Most TB programs in developing countries rely on sputum microscopy for detection of TB. Developed in 1882, this method only detects the bacilli in about 50% of all people with TB, and its performance is even poorer in children and HIV-positive people. This is alarming, as HIV/AIDS has transformed the face of TB.
Treatment of TB is long and relies on medicines that were invented 40-60 years ago. "In Guinea, and many other developing countries, we regularly see people who have already been treated for TB but return a year or two later with new TB-like symptoms," said Dr Ilse Ramboer, a physician from MSF's TB program in Guinea-Conakry. "These people could be re-infection cases. But they could also be on their way to developing multidrug-resistant TB (MDR TB) - there is no way of telling because most resource-poor settings have no access to drug sensitivity testing." The combination of MDR-TB and HIV/AIDS is a time-bomb waiting to go off in Africa.
Doctors Without Borders are fighting so many new TB cases that the World Health Organization's DOTS approach to tuberculosis control is very difficult to achieve.
So what's the problem? Why not just develop new drugs?
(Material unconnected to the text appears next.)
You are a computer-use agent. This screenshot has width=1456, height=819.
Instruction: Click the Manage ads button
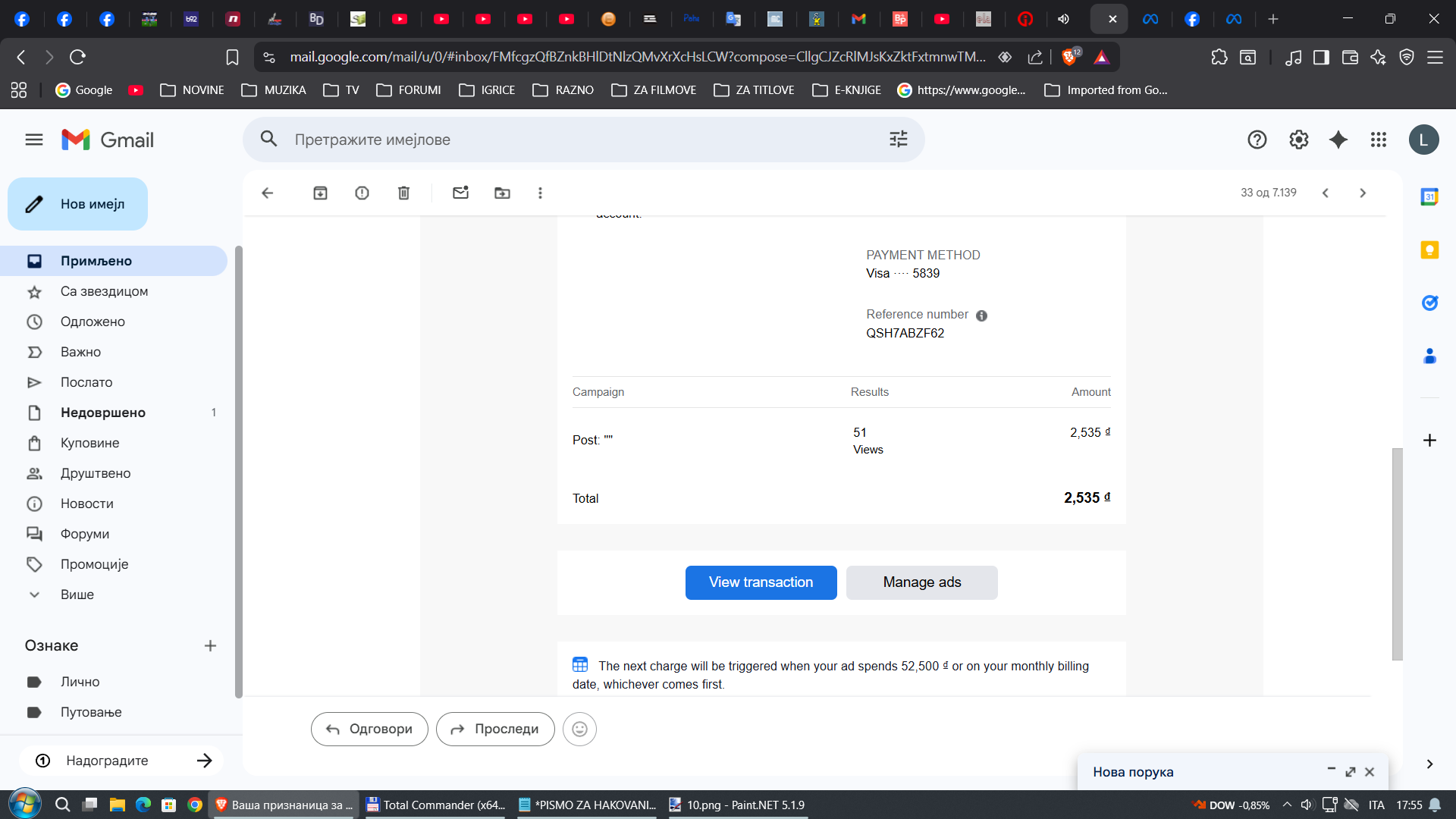(921, 582)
Although the Doctors Without Borders news release gives credit to the Global TB Alliance and Foundation for New Innovative Diagnostics for exploring new diagnostic tests and drugs, sadly, but not surprisingly, the reason is profit:
The drug industry focuses on wealthy markets, not the ones that need them the most, i.e. developing countries. This undoubtedly includes new TB drugs. Moreover, the existing TB drugs that work for MDR-TB can cost tens of thousands of dollars per patient (yes, that's $10,000K minimum per patient). Obviously, this is impossible in, say, Sudan.
Solutions
Some interesting recent research shows promise for a new TB vaccine; the older vaccines aren't active against the new TB strains.
However, the new vaccine is only in the research phases.
Finally, you'd think that the U.S. would be forthcoming with aid to the countries that need it, right?
Think again:
The donor meeting in Paris yesterday on behalf of the Global Fund to Fight Aids, Tuberculosis and Malaria definitely had its surreal aspects. The chairmanship of the Global Fund board is held by Tommy Thompson, the US health secretary, in spite of the fact that President George W. Bush has essentially starved the fund of financial resources. So there was the peculiar spectacle of the health secretary gamely talking up the very fund that his president had been undermining.
The broader context was also bizarre. All speakers agreed that the three pandemics are out of control and that the campaign against them is of unique importance. Eloquent testimonials demonstrated the value of the fund in dozens of impoverished countries. Yet at the end of the day, the rich country governments only inched up their contributions and failed to commit enough to meet the fund's minimum need of $3bn (£1.8bn) for programmes in 2004.
Compare to this. And you wonder why I'm a cynic sometimes.